2.      L’européanisation de la crise chypriote (2004 – 2014)

Entre 2004 et 2010, Chypre est devenue une bête noire pour l’UE. Les négociations ont été gelées et les tensions sont remontées. Symboliquement, lorsque le grand prix automobile est arrivé en Turquie, le trophée fut remis par le Président de Chypre Nord. C’est loin d’être le seul exemple d’occasions de raviver les tensions.
En revanche, en 2008, les choses commencent à changer. Cette année, Chypre Sud a des élections qui amènent au pouvoir le parti AKEL et le président Dimítris Khristófias. Ban Ki Moon, nouveau président de l’ONU en profite pour relancer les négociations. Nouvelle surprise en 2010, on découvre que Chypre Nord a élu un président nationaliste, Devis Eroglu, peu enclin au rapprochement. Nouvelle période d’attente des spectateurs. En 2013, Chypre Sud a élu le président Nikos Anastasiadis qui est de tendance conservatrice. De nouveau, les blocages demeurent.
Cependant, en 2013, on a constaté pour la première fois à Chypre Sud, une campagne présidentielle s’est centrée sur des thématiques économiques et sociales et non sur la réunification. Jusqu’alors, Chypre voyait son activité politique tourner principalement autour de la réunification. En effet, en 2010, la Grèce est touchée violemment par la crise économique et entraîne Chypre dans son sillage, poussant à mettre de côté la question de la réunification. Sous perfusion européenne, Chypre Sud se retrouve dans une situation économique similaire à Chypre Nord sous perfusion turque. En détresse économique avec une récession depuis 2 ans, Chypre Sud est en délicatesse. Il lui faut aussi renforcer son État car la mafia russe y sévit allègrement. Tous ces éléments affaiblissent l’État de Chypre Sud, qui n’était au départ pas très solide.
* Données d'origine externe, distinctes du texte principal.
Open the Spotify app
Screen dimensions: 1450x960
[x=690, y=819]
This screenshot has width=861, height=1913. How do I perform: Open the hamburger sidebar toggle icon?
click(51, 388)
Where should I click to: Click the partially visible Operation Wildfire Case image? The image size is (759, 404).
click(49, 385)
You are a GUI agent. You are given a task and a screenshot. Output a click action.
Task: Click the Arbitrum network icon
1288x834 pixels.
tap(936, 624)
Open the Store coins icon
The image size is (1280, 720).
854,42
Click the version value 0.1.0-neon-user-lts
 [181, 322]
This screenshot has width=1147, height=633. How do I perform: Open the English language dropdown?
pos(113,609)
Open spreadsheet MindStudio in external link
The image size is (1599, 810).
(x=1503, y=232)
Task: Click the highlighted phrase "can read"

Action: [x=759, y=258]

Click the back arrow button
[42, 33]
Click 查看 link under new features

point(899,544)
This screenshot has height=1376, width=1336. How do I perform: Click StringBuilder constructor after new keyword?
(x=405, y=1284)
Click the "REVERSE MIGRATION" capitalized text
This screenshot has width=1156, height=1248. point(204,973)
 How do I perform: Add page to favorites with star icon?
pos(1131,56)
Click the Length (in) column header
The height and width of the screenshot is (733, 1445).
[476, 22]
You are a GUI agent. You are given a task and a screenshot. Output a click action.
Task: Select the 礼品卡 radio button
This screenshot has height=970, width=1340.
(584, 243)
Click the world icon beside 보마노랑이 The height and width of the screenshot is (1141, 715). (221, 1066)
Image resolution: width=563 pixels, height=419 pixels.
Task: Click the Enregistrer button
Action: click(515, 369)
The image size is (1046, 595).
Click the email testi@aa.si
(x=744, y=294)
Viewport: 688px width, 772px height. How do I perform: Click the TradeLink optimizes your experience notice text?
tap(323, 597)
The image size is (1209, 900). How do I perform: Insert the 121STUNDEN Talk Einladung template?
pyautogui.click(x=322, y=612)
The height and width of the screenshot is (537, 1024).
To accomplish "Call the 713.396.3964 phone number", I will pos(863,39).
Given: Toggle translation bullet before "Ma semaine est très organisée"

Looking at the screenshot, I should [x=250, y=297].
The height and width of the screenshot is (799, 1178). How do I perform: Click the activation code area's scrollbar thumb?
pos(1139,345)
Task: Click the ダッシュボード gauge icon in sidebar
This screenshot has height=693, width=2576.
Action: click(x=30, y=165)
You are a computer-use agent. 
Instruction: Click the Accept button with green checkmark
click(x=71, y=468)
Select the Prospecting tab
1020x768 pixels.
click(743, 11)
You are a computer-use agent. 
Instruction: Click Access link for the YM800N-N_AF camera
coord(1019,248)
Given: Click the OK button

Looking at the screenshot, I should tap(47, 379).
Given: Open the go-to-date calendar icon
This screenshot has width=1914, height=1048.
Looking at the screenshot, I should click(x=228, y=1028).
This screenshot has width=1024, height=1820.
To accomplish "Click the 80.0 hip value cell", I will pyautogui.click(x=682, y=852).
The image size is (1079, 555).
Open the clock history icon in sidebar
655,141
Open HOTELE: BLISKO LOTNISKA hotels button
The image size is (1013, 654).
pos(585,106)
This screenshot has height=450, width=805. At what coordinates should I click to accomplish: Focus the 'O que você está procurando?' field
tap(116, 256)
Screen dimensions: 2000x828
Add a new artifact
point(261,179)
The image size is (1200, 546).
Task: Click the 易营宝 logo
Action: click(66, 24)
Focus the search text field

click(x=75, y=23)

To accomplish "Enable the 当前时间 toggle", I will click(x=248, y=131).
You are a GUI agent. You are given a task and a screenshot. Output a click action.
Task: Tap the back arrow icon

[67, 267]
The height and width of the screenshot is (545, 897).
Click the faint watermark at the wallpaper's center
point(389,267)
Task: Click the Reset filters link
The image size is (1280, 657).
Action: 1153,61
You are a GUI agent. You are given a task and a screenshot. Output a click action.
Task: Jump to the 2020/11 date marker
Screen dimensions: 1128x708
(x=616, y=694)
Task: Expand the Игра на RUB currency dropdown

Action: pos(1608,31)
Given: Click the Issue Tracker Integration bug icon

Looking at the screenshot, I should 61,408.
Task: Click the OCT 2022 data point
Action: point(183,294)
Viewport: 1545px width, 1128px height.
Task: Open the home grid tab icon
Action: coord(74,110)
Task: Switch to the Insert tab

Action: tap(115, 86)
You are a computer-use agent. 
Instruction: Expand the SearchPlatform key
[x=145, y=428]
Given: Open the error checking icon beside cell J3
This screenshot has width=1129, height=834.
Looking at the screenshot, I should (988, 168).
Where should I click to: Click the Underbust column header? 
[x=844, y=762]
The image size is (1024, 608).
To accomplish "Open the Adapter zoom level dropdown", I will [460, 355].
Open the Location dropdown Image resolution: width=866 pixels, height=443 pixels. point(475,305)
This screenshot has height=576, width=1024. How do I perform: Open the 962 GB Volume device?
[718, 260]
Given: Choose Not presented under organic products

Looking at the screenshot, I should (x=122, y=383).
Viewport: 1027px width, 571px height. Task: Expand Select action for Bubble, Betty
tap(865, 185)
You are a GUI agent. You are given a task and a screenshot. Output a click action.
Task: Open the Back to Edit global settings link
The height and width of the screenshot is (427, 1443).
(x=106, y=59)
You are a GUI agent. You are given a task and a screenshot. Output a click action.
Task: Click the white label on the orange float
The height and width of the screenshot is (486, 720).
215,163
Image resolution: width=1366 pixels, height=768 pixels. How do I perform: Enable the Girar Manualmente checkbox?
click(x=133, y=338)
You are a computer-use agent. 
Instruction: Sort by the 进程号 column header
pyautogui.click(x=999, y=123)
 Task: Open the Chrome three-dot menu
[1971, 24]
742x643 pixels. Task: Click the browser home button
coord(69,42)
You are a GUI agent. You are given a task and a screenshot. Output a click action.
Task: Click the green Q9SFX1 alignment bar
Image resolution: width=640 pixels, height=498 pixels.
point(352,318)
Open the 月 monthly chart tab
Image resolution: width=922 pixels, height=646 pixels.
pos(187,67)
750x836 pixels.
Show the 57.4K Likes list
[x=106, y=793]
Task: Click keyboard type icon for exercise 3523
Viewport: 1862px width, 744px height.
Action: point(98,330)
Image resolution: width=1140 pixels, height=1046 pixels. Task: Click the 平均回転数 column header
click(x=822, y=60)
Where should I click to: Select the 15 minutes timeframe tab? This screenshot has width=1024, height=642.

Les négociations sont pour l’instant bloquées, mais c’est principalement parce que les élites grecques de Chypre redoutent d’être en position de faiblesse dans ces négociations. Ca signifie donc que sur le fond, cela ne pose guère de problème aux deux présidents de relancer les négociations.

La situation actuelle permet de penser qu’une fenêtre d’opportunité apparaîtra en 2014 avec les élections européennes et le risque de récession prolongée de Chypre Sud. Cette fenêtre peut se prolonger aussi en 2015 avec les élections présidentielles en Chypre Sud. Ce d’autant plus que la situation est très couteuse pour les deux pays et que le conflit traîne en longueur. A cela s’ajoute la découverte récente d’hydrocarbures sous la mer. Si l’exploitation doit se faire, il serait préférable que l’on n’est pas deux pays qui exploitent ce pétrole, la complexité juridique serait un repoussoir pour plusieurs entreprises qui exploiteraient cette nappe. Une normalisation politique serait plus favorable que de faire de cette région un protectorat constant et la force du statu quo.